Moordrache brach in tosendes Gelächter aus, warf sich zur Seite
und rollte sich auf dem Rücken hin und her. Die Erde erzitterte und
Webolo klammerte sich eilig am Ritter fest, dessen Rüstung aufgrund
der heftigen Erschütterung zu scheppern begann.
"Oooh, was tut Ihr ... was tut Ihr ... so seid doch leise ... psst,
psst ..."
Dem Ritter stand die Panik ins Gesicht geschrieben, er schüttelte
Webolo von sich ab und rannte um den Moordrachen herum, bemüht ihn
bei seinem fröhlichen Treiben aufzuhalten.
Webolo begann zu kreischen, als er sah wie der Oberkörper des
Drachen herum schwenkte und den Ritter fast unter sich begrub.
"Aufhören, sofort aufhööööööören!"
brüllte er lauthals.
Moordrache richtete sich schweratmend wieder auf, noch immer ein
breites Grinsen im Gesicht.
"Was sollte das eben, hä? Was gab’s denn da zu lachen?"
Canerio warf den Kopf in den Nacken, stampfte unwillig mit dem Fuß
auf und stemmte in gewohnter Weise die Hände in die Hüften. Fehlen
ja nur noch die Kastagnetten, dachte Moordrache fröhlich und wäre
beinahe wieder in Gelächter ausgebrochen, aber das noch immer in der
Dunkelheit weiß leuchtende Gesicht Webolos brachte ihn zum Schweigen.
"Steigt auf", knurrte er mit einem unterdrückten Grinsen und
legte sich ganz flach auf die Erde.
"Ahh ...." machte Webolo, "natürlich ..." und hopste, schon
wieder alle Sorgen vergessen, auf den Rücken des Drachen.
© by Sylvia
Zwei, drei Flügelschläge später standen sie in dem
kleinen Garten, der sich hinter dem Turm befand. Moordrache sah sich kurz
um und sagte dann: "Sucht ihr das Kraut, ich werde solange ein paar Runden
über dem Turm ziehen, ist ein bißchen eng hier ..."
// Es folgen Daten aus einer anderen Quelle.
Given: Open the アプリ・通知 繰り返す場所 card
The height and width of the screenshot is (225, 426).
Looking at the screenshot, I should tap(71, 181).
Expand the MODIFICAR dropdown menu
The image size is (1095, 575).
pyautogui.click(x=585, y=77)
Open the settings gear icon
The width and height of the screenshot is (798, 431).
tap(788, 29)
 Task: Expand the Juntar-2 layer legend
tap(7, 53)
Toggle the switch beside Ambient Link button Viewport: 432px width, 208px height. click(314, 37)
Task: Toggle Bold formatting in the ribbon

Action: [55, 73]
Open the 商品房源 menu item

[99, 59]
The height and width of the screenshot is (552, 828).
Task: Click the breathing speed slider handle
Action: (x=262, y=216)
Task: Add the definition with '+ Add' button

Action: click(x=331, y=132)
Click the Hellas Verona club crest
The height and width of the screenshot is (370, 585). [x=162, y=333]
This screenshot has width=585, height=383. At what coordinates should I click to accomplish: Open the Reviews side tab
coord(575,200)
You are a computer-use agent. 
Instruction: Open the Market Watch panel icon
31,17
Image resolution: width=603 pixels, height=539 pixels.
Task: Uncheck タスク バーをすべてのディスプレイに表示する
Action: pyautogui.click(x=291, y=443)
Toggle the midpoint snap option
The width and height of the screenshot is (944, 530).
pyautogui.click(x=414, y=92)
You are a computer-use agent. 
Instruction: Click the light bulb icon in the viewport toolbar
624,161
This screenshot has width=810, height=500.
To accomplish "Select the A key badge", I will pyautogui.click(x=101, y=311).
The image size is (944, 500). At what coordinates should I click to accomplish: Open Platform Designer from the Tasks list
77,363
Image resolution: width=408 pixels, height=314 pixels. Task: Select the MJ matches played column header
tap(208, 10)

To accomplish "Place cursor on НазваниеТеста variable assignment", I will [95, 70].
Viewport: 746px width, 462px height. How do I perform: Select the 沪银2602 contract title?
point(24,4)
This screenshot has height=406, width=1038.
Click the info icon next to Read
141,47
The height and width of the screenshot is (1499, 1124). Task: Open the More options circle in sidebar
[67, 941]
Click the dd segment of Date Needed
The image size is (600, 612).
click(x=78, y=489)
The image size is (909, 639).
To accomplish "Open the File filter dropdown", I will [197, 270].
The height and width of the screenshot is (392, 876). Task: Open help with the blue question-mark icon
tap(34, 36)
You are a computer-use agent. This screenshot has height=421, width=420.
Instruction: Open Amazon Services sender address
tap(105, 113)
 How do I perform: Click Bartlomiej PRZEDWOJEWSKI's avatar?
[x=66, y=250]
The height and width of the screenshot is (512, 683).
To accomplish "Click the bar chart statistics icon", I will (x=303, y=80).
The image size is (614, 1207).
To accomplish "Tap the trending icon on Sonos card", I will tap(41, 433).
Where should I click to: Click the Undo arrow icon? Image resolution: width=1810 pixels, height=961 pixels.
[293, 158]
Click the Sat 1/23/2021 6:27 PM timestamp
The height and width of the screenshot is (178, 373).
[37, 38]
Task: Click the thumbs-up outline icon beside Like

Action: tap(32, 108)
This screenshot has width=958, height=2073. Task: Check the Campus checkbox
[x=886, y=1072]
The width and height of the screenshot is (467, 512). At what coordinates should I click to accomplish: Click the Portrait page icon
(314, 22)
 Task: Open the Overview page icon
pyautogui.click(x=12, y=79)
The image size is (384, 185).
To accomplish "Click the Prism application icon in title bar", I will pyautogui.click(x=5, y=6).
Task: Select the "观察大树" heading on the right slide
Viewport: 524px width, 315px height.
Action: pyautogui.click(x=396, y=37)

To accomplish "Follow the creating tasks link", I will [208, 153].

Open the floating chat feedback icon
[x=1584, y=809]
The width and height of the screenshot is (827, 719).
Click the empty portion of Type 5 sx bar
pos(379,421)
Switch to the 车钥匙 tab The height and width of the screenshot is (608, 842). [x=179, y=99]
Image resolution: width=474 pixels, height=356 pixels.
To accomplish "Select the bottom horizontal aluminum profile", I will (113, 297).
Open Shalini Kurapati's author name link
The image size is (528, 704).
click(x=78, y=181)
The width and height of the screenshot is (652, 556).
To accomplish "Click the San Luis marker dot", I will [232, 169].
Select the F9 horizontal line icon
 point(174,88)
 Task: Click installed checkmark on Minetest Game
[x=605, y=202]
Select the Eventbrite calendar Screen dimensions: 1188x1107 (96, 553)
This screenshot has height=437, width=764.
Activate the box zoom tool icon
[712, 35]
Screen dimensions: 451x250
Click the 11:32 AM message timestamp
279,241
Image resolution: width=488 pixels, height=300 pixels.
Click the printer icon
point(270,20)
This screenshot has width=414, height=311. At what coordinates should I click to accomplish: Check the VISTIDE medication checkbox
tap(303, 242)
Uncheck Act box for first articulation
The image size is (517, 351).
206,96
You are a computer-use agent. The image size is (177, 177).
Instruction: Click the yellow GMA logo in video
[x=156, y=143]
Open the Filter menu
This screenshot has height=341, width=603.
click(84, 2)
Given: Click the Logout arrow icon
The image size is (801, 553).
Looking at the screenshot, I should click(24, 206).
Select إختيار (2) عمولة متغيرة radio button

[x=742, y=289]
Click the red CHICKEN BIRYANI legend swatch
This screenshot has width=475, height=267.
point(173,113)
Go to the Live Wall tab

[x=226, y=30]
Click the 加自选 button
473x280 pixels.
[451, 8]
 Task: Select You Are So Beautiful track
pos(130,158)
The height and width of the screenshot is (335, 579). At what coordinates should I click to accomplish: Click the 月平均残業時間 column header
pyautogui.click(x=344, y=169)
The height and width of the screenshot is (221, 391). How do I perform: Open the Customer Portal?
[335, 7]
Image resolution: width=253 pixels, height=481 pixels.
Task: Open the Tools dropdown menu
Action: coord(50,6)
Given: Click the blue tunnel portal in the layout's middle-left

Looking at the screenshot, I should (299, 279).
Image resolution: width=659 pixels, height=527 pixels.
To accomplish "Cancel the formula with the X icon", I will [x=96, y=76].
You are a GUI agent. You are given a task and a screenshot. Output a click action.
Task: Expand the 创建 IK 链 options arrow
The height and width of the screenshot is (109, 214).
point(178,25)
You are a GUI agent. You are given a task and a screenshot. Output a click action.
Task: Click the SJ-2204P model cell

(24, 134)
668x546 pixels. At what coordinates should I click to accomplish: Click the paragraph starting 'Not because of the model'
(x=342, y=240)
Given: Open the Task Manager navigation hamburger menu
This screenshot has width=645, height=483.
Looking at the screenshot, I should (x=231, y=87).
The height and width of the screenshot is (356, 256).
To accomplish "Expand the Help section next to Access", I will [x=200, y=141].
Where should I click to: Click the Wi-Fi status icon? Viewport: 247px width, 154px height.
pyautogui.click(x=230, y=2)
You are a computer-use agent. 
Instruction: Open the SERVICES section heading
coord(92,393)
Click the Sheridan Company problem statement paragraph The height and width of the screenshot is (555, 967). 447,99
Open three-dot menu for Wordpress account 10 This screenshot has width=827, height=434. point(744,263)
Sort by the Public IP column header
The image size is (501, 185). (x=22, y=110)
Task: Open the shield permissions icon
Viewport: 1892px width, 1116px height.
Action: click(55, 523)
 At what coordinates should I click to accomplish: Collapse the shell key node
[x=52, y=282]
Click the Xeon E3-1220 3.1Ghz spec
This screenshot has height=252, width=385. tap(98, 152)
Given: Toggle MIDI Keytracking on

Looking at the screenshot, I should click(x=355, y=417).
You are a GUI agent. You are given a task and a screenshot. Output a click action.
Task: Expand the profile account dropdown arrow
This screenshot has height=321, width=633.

Magier Reigamis Garten verschlug Canerio die Sprache. Er war ein
Traum, ein lebendig gewordener Traum aus Farben und Formen, eine Sinfonie
der Sinne, ein rauschendes Fest aus Blättern und Blüten in nie
gesehener Form. Er erkannte eine "Magnolia Desperato", deren dornenbesetzte
Kelche sich im gleichmäßigen Takt öffneten und wieder schlossen,
eine "Hydra Wasserkopf", die jenen köstlichen süßen Nektar
produzierte, aus dem man neben allen möglichen Liebestränken
auch Bonbons und Pralines herstellen konnte. Vorsichtig umlief er mehrere
kleine Beete, in denen der Magier wohl Schall-Pflänzchen aufzog. Neugierig
sahen sie ihm hinterher und wedelten aufgeregt mit ihren kleinen Stängelchen,
an denen erster zarter Blattwuchs zu erkennen war. Ihr hohes Pfeifen und
Wispern begleitete ihn bis zu den hohen Mauern, die das Ende des kleinen
Gartens markierten und deren einziger Durchlass, ein großes schmiedeeisernes
Tor,verriegelt und verrammelt war wie eine Kerkertür.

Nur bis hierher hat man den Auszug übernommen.